▶ What this task involves:
Look through the records and copy each line with the string "Mizumori" in it.

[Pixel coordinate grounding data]
*****

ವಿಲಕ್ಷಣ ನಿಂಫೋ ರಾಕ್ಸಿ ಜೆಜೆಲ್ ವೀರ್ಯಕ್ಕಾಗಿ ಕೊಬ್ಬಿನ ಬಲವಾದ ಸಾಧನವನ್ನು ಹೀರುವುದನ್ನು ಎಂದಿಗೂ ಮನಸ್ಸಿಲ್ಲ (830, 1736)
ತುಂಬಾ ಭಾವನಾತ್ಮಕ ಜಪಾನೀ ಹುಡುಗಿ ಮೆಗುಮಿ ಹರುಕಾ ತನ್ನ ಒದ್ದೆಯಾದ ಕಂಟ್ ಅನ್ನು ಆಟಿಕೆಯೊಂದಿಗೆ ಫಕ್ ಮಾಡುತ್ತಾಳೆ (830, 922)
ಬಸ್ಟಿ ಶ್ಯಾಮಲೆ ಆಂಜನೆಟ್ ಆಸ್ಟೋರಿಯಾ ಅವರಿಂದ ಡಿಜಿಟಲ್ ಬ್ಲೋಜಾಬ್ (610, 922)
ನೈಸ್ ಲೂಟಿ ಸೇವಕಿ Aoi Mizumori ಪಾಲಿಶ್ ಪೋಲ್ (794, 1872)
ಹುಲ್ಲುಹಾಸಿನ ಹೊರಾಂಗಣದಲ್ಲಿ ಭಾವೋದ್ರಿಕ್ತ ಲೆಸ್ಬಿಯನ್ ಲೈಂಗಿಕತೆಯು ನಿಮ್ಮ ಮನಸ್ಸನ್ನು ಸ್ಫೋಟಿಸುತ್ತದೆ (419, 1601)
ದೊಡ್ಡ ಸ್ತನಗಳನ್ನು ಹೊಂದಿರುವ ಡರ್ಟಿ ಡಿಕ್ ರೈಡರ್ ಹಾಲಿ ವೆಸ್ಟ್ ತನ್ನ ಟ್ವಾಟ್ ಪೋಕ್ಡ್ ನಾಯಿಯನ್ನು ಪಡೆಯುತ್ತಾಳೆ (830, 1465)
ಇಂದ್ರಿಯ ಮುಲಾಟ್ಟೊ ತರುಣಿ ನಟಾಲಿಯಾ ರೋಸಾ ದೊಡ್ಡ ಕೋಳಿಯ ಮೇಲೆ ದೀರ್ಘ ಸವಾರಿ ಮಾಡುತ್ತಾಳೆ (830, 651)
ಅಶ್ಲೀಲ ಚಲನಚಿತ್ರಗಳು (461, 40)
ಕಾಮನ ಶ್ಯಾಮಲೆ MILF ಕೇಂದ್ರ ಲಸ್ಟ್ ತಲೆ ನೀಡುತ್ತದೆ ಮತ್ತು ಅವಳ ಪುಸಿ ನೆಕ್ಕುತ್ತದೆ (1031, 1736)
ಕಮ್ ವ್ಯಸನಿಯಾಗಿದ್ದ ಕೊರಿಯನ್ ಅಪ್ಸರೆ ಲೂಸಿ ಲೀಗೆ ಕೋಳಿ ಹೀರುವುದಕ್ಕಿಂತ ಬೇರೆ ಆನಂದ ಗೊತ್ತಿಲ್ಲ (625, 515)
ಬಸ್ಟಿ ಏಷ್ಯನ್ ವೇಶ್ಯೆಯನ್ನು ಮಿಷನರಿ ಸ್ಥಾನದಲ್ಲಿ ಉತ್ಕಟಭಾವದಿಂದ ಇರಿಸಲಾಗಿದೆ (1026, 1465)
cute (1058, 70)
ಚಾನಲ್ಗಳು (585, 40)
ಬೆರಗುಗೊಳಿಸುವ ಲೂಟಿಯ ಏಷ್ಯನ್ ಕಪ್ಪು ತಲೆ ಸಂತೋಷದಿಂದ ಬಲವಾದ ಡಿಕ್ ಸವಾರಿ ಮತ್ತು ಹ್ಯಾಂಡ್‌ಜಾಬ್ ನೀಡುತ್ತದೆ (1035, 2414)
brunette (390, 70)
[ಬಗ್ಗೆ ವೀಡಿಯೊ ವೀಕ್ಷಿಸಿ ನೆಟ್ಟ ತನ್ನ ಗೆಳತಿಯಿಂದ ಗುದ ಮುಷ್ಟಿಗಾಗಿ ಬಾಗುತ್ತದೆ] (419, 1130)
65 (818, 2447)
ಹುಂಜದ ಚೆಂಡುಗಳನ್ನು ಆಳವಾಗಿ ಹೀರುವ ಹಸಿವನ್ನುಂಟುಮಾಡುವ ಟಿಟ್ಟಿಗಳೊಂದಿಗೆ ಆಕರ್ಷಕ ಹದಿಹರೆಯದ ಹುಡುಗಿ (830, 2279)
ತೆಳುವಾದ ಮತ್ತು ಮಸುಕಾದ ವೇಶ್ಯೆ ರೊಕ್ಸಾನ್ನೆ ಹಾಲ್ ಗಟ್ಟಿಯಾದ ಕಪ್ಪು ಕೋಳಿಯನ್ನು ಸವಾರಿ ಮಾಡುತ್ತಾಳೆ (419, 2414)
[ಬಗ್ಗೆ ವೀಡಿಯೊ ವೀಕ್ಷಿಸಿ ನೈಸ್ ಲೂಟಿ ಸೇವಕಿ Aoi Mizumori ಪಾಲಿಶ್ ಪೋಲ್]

*****

▶ Answer box:
ನೈಸ್ ಲೂಟಿ ಸೇವಕಿ Aoi Mizumori ಪಾಲಿಶ್ ಪೋಲ್ (794, 1872)
[ಬಗ್ಗೆ ವೀಡಿಯೊ ವೀಕ್ಷಿಸಿ ನೈಸ್ ಲೂಟಿ ಸೇವಕಿ Aoi Mizumori ಪಾಲಿಶ್ ಪೋಲ್]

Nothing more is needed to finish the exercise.